Counselors’ acceptability of adherence counseling session recording, fidelity monitoring, and feedback in a multi-site HIV prevention study in four African countries



To retain effectiveness, evidence-based counseling interventions must be delivered with fidelity. We report on acceptability of the adherence counseling fidelity monitoring process used in MTN-025/HOPE Study, the largest biomedical HIV prevention trial to integrate fidelity monitoring using audio recordings of counseling sessions.

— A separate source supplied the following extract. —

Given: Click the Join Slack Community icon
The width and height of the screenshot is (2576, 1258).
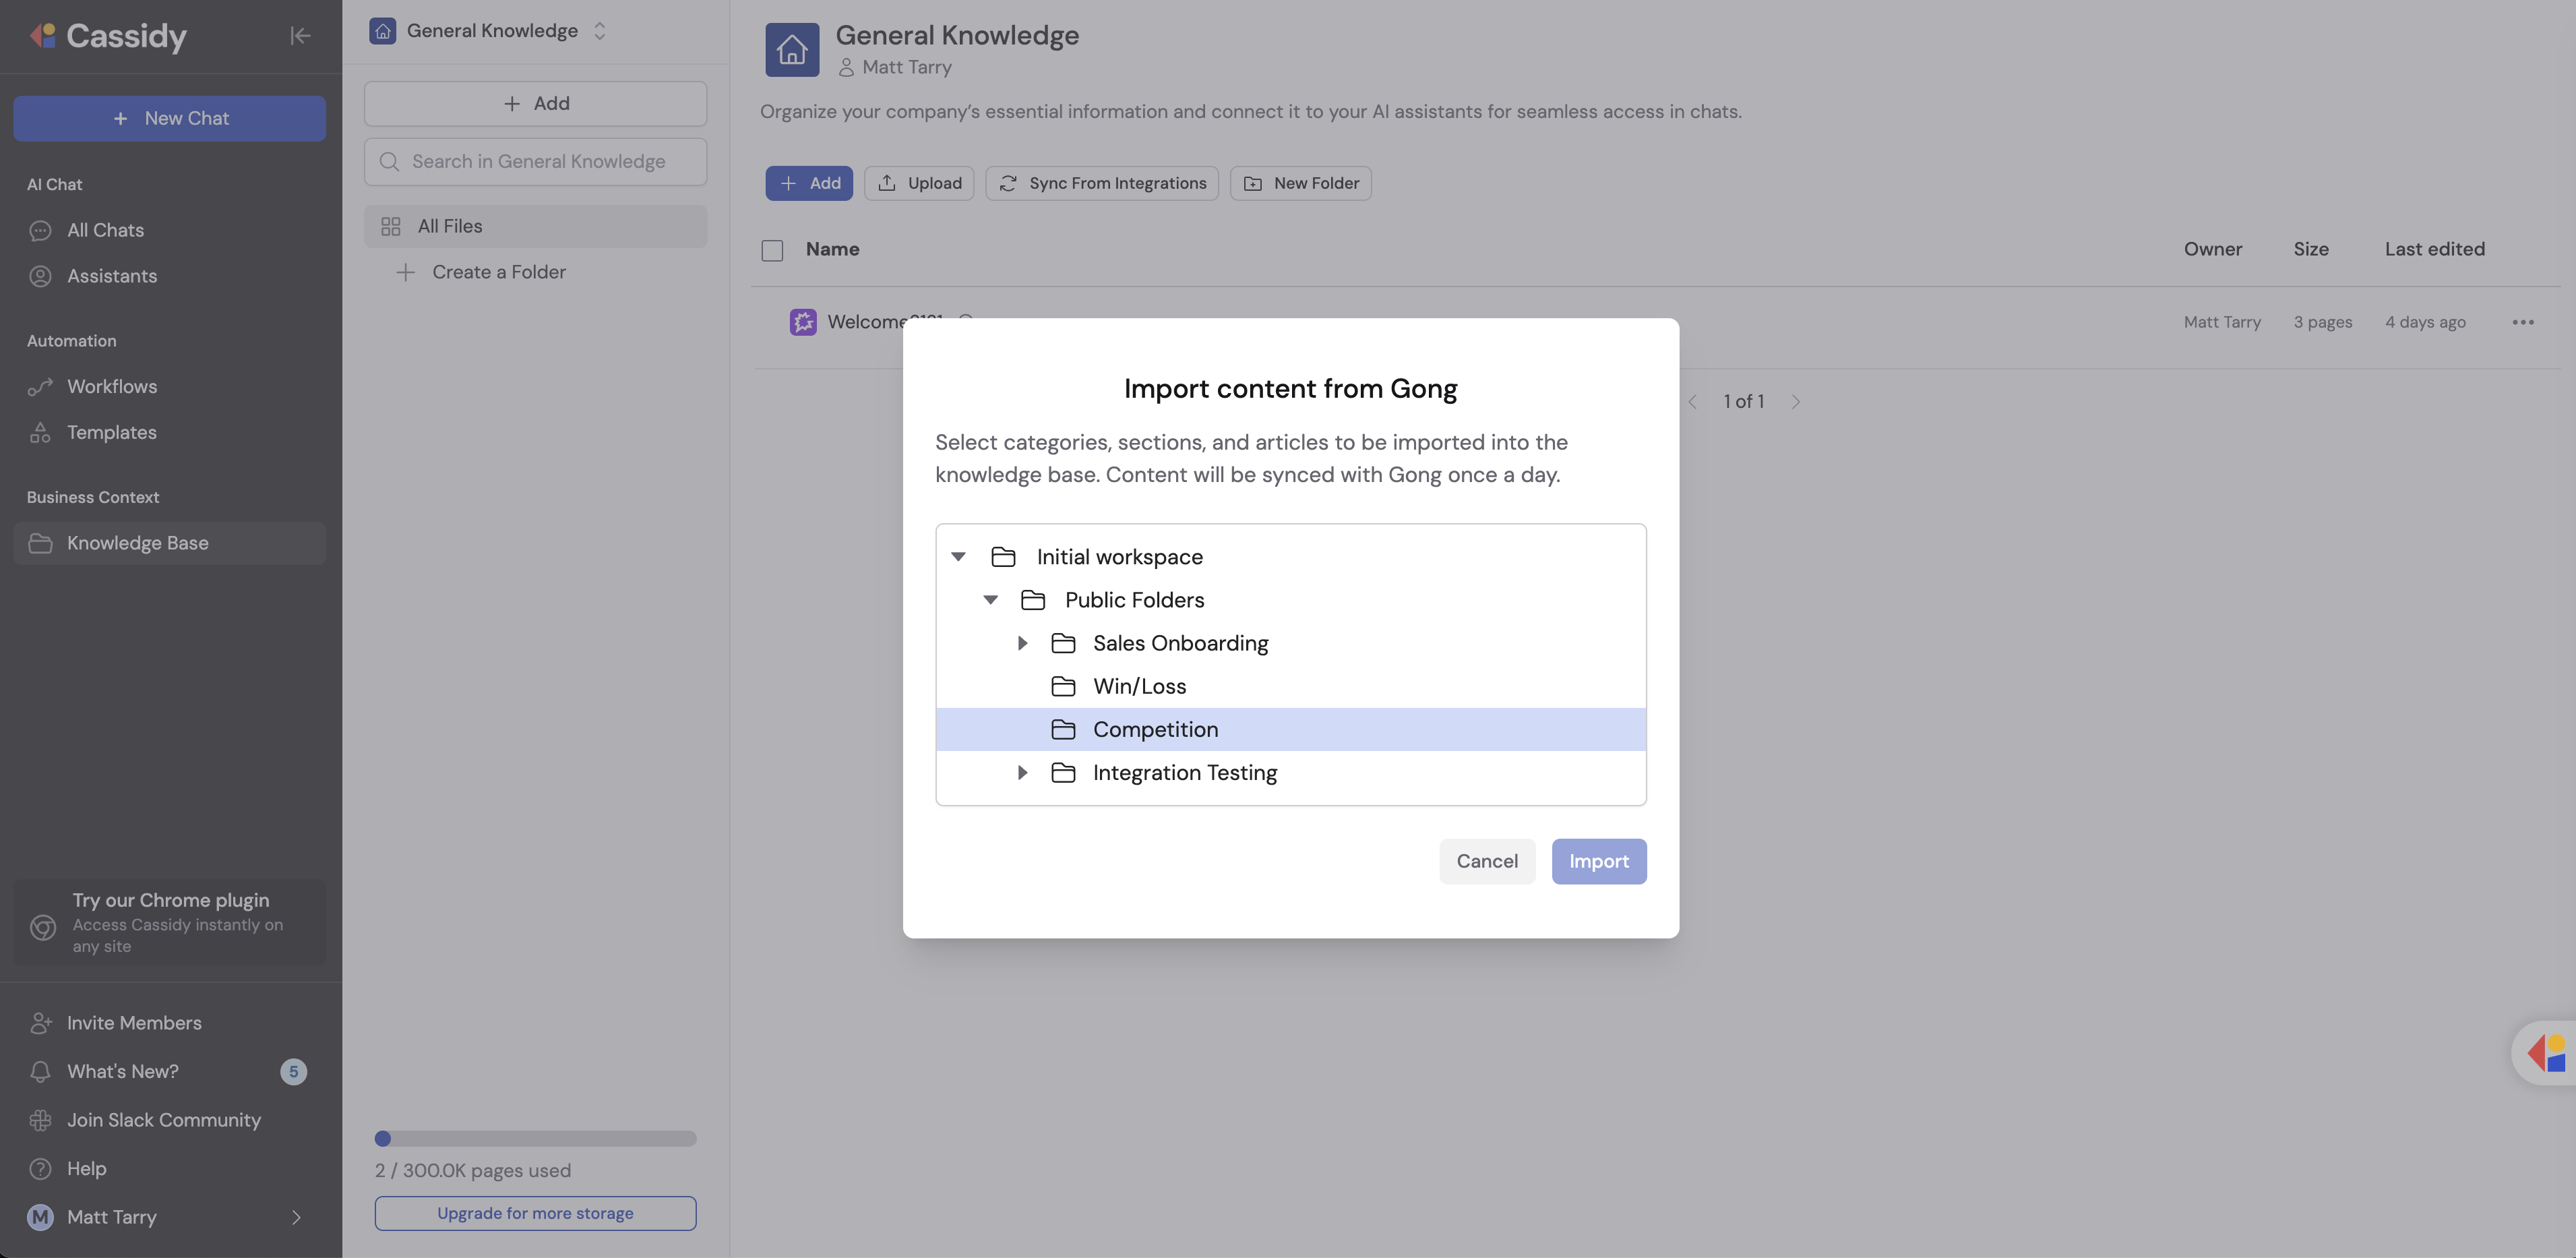Looking at the screenshot, I should click(40, 1120).
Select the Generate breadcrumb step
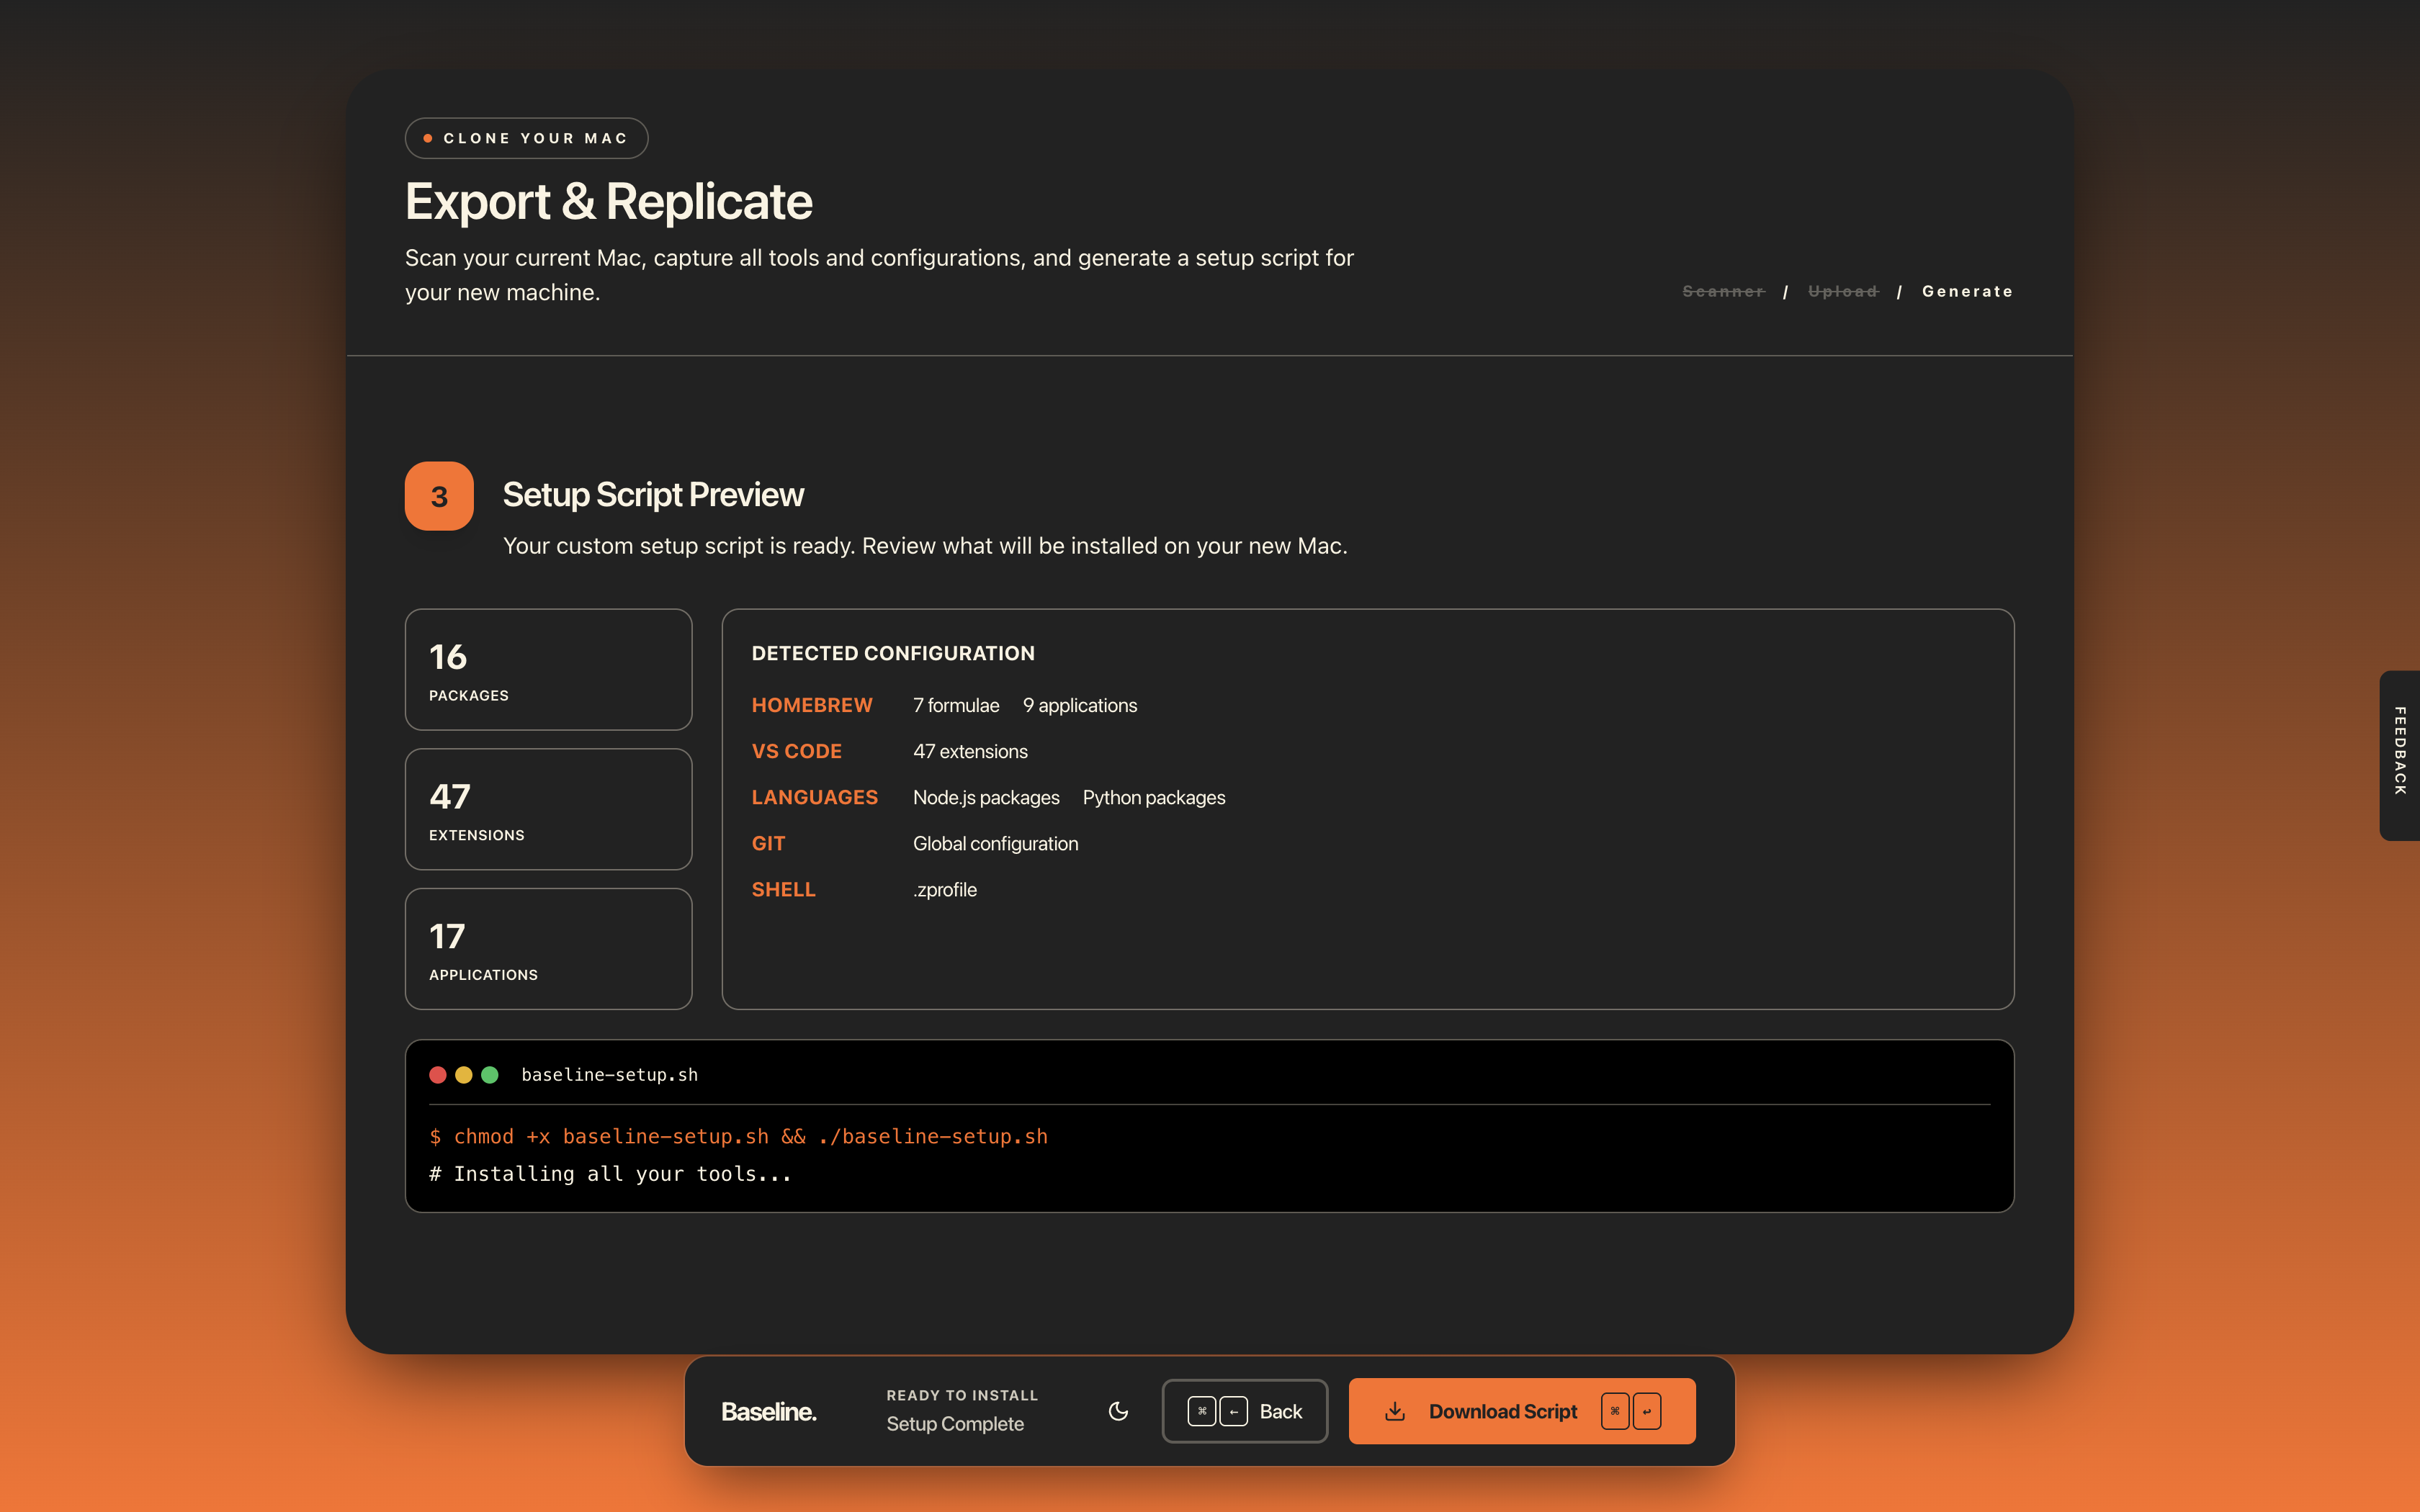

The MTN-025/HOPE Study, a Phase 3B open label extension trial across fourteen sub-Saharan African sites involving 1,456 women, explored safety and adherence to the dapivirine vaginal ring for HIV prevention between August 2016 and October 2018. Adherence counselors were trained to conduct Options Counseling, a Motivational Interviewing-based intervention. A sample of their audio-recorded sessions were monitored by a New York-based multilingual team, to support intervention fidelity. The rating team evaluated sessions using a fidelity monitoring tool and was itself assessed monthly for interrater reliability (IRR). To understand acceptability and feasibility of fidelity monitoring, we surveyed 42 counselors and interviewed 22 counselors, and examined spontaneous mentions of session recordings by 10 study participants among 91 interviewed. Quantitative data were analyzed using descriptive statistics. Qualitative data were coded and thematically summarized.


In total, 5,366 Options sessions were audio-recorded, of which 1,238 (23%) were reviewed for fidelity. On a scale of 1 to 7, counselors indicated that session ratings were very helpful (mean rating of 6.64). Most counselors reported progressing from apprehension to confidence about the fidelity monitoring process after conducting 25 or fewer sessions, with 88% reporting feeling confident in their abilities and 90% likely to use skills learned through Options in the future. In interviews, study participants had mixed reactions to recorded sessions; some reported receiving better counseling when sessions were monitored, and others found them time-consuming and burdensome. For raters, assessment of IRR was essential, as drift in ratings occurred over time. Furthermore, internal reviews of rating forms revealed the need for specific training to shape written feedback in a supportive, client-centered manner.


Fidelity monitoring of counseling sessions in large multi-site biomedical HIV prevention studies is acceptable and can feasibly guide and support counselors by providing structured feedback. Future international trials using behavioral interventions should include fidelity monitoring to ensure adherence to effective practices.